[Goal of the exercise] Lines to return, exactly: from the line with "Instruction: Attach a" to the line with "The width and" in the entries below, both included.

[The input]
..........
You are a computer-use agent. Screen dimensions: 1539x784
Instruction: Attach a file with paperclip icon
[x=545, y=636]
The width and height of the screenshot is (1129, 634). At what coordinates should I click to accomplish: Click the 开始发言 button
..........
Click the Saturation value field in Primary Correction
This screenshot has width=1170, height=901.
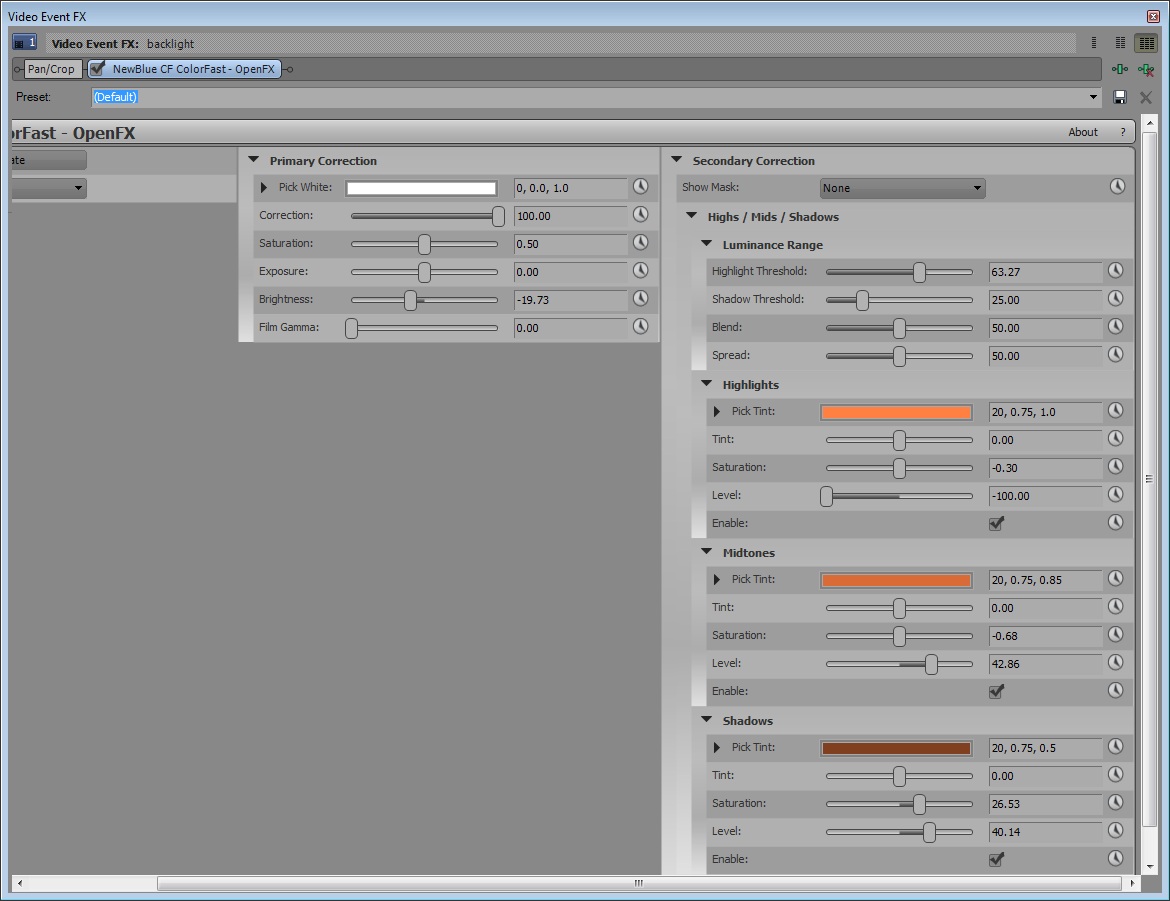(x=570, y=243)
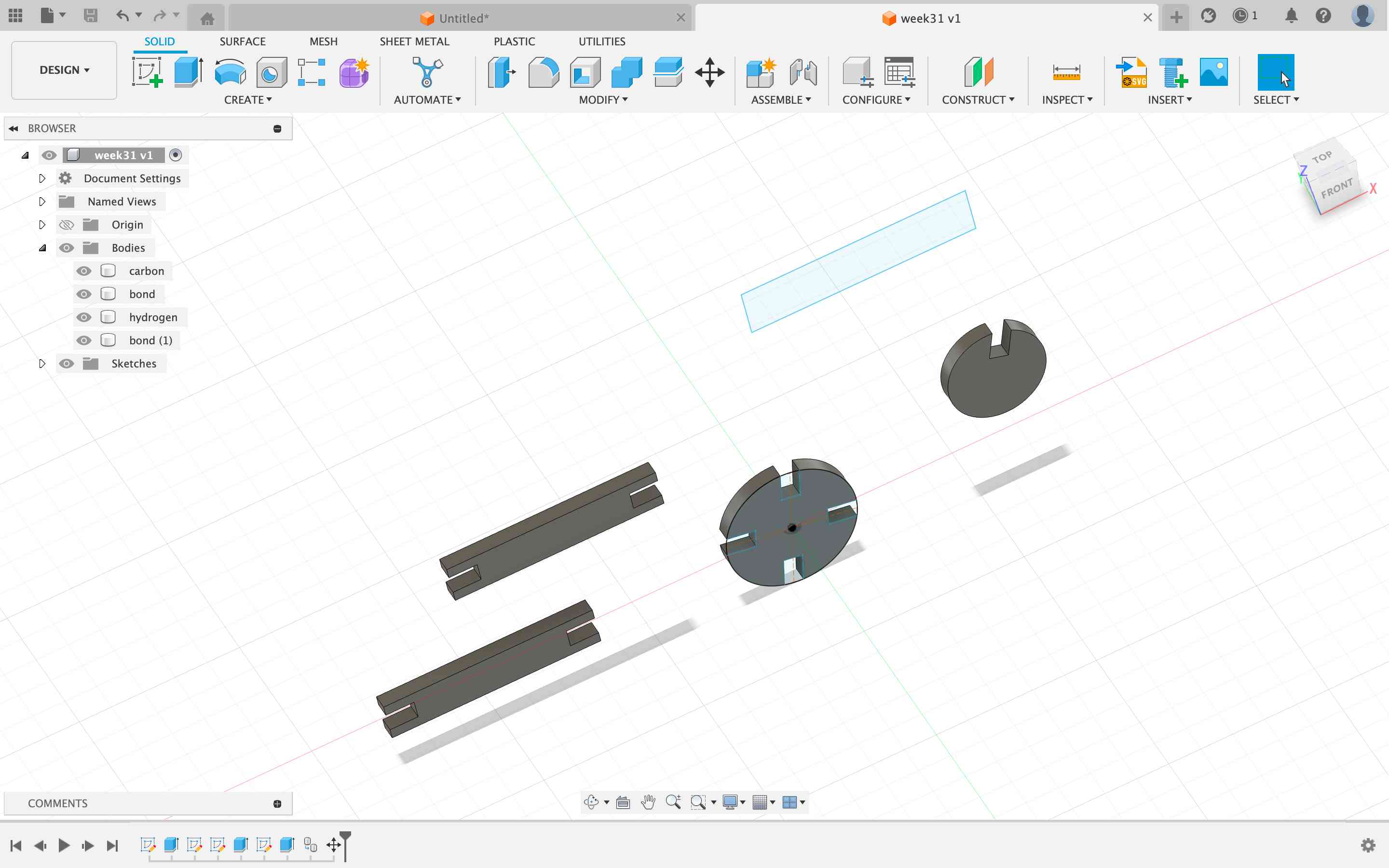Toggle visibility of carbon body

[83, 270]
..........
[Answer section]
Instruction: Attach a file with paperclip icon
[x=545, y=636]
The width and height of the screenshot is (1129, 634). At what coordinates should I click to accomplish: Click the 开始发言 button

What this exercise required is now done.